**Stored items**:

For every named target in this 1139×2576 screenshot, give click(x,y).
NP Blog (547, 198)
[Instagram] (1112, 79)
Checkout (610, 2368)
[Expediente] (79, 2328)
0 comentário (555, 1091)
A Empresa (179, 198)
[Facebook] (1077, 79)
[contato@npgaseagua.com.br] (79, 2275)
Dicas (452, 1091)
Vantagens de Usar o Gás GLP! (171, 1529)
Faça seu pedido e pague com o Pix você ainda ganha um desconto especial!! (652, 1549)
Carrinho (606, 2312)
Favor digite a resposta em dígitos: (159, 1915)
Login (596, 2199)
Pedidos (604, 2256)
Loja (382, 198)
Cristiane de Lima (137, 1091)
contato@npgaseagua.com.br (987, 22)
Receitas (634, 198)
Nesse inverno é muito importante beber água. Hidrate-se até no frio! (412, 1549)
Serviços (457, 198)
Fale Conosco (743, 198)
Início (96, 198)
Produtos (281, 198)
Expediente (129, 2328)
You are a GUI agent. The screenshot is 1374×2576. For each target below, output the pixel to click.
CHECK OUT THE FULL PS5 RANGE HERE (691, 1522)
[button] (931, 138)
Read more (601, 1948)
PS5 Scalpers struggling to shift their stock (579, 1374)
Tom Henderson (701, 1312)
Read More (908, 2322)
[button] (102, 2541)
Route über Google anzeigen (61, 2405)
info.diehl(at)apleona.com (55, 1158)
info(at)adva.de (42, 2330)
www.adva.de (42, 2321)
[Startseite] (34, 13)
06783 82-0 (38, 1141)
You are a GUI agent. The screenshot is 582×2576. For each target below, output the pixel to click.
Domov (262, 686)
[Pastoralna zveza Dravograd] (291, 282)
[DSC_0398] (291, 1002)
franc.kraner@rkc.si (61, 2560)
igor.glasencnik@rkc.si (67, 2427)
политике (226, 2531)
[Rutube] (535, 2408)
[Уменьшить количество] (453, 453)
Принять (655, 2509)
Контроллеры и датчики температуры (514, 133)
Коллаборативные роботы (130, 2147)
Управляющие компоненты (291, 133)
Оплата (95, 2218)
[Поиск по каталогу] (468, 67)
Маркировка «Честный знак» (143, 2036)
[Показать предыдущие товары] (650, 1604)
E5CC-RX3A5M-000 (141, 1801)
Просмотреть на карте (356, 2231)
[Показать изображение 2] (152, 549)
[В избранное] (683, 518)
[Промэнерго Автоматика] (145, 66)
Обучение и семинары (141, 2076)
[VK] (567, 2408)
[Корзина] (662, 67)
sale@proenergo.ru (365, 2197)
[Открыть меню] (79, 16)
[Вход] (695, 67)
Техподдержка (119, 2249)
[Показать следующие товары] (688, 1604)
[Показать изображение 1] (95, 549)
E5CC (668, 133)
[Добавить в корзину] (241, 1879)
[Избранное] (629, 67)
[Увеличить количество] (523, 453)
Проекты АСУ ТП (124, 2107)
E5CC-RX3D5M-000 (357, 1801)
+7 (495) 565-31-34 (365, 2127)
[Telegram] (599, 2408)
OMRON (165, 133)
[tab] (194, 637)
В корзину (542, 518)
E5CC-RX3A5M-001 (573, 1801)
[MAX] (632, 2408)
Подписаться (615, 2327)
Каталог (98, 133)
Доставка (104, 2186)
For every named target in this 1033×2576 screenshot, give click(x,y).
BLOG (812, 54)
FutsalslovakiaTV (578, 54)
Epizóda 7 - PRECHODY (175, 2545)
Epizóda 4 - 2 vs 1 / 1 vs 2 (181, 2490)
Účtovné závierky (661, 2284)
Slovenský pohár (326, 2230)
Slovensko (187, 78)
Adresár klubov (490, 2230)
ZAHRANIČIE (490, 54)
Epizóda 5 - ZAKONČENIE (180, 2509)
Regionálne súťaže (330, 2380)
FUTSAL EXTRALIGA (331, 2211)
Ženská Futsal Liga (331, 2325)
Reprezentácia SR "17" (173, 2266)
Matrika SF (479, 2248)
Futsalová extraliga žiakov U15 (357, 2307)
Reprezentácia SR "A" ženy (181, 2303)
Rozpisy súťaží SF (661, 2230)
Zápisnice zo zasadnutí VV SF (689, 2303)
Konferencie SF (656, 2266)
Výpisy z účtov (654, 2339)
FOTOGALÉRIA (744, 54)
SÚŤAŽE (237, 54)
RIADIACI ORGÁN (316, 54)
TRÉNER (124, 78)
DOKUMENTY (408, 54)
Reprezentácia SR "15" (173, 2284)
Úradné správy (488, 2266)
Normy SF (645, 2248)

**Work order**: Repeat the lines above exactly.

**Reply**:
For every named target in this 1139×2576 screenshot, give click(x,y).
NP Blog (547, 198)
[Instagram] (1112, 79)
Checkout (610, 2368)
[Expediente] (79, 2328)
0 comentário (555, 1091)
A Empresa (179, 198)
[Facebook] (1077, 79)
[contato@npgaseagua.com.br] (79, 2275)
Dicas (452, 1091)
Vantagens de Usar o Gás GLP! (171, 1529)
Faça seu pedido e pague com o Pix você ainda ganha um desconto especial!! (652, 1549)
Carrinho (606, 2312)
Favor digite a resposta em dígitos: (159, 1915)
Login (596, 2199)
Pedidos (604, 2256)
Loja (382, 198)
Cristiane de Lima (137, 1091)
contato@npgaseagua.com.br (987, 22)
Receitas (634, 198)
Nesse inverno é muito importante beber água. Hidrate-se até no frio! (412, 1549)
Serviços (457, 198)
Fale Conosco (743, 198)
Início (96, 198)
Produtos (281, 198)
Expediente (129, 2328)
You are a GUI agent. The screenshot is 1374×2576. For each target below, output the pixel to click.
CHECK OUT THE FULL PS5 RANGE HERE (691, 1522)
[button] (931, 138)
Read more (601, 1948)
PS5 Scalpers struggling to shift their stock (579, 1374)
Tom Henderson (701, 1312)
Read More (908, 2322)
[button] (102, 2541)
Route über Google anzeigen (61, 2405)
info.diehl(at)apleona.com (55, 1158)
info(at)adva.de (42, 2330)
www.adva.de (42, 2321)
[Startseite] (34, 13)
06783 82-0 (38, 1141)
You are a GUI agent. The screenshot is 582×2576. For each target below, output the pixel to click.
Domov (262, 686)
[Pastoralna zveza Dravograd] (291, 282)
[DSC_0398] (291, 1002)
franc.kraner@rkc.si (61, 2560)
igor.glasencnik@rkc.si (67, 2427)
политике (226, 2531)
[Rutube] (535, 2408)
[Уменьшить количество] (453, 453)
Принять (655, 2509)
Контроллеры и датчики температуры (514, 133)
Коллаборативные роботы (130, 2147)
Управляющие компоненты (291, 133)
Оплата (95, 2218)
[Поиск по каталогу] (468, 67)
Маркировка «Честный знак» (143, 2036)
[Показать предыдущие товары] (650, 1604)
E5CC-RX3A5M-000 (141, 1801)
Просмотреть на карте (356, 2231)
[Показать изображение 2] (152, 549)
[В избранное] (683, 518)
[Промэнерго Автоматика] (145, 66)
Обучение и семинары (141, 2076)
[VK] (567, 2408)
[Корзина] (662, 67)
sale@proenergo.ru (365, 2197)
[Открыть меню] (79, 16)
[Вход] (695, 67)
Техподдержка (119, 2249)
[Показать следующие товары] (688, 1604)
[Показать изображение 1] (95, 549)
E5CC (668, 133)
[Добавить в корзину] (241, 1879)
[Избранное] (629, 67)
[Увеличить количество] (523, 453)
Проекты АСУ ТП (124, 2107)
E5CC-RX3D5M-000 (357, 1801)
+7 (495) 565-31-34 (365, 2127)
[Telegram] (599, 2408)
OMRON (165, 133)
[tab] (194, 637)
В корзину (542, 518)
E5CC-RX3A5M-001 (573, 1801)
[MAX] (632, 2408)
Подписаться (615, 2327)
Каталог (98, 133)
Доставка (104, 2186)
For every named target in this 1033×2576 screenshot, give click(x,y).
BLOG (812, 54)
FutsalslovakiaTV (578, 54)
Epizóda 7 - PRECHODY (175, 2545)
Epizóda 4 - 2 vs 1 / 1 vs 2 (181, 2490)
Účtovné závierky (661, 2284)
Slovenský pohár (326, 2230)
Slovensko (187, 78)
Adresár klubov (490, 2230)
ZAHRANIČIE (490, 54)
Epizóda 5 - ZAKONČENIE (180, 2509)
Regionálne súťaže (330, 2380)
FUTSAL EXTRALIGA (331, 2211)
Ženská Futsal Liga (331, 2325)
Reprezentácia SR "17" (173, 2266)
Matrika SF (479, 2248)
Futsalová extraliga žiakov U15 (357, 2307)
Reprezentácia SR "A" ženy (181, 2303)
Rozpisy súťaží SF (661, 2230)
Zápisnice zo zasadnutí VV SF (689, 2303)
Konferencie SF (656, 2266)
Výpisy z účtov (654, 2339)
FOTOGALÉRIA (744, 54)
SÚŤAŽE (237, 54)
RIADIACI ORGÁN (316, 54)
TRÉNER (124, 78)
DOKUMENTY (408, 54)
Reprezentácia SR "15" (173, 2284)
Úradné správy (488, 2266)
Normy SF (645, 2248)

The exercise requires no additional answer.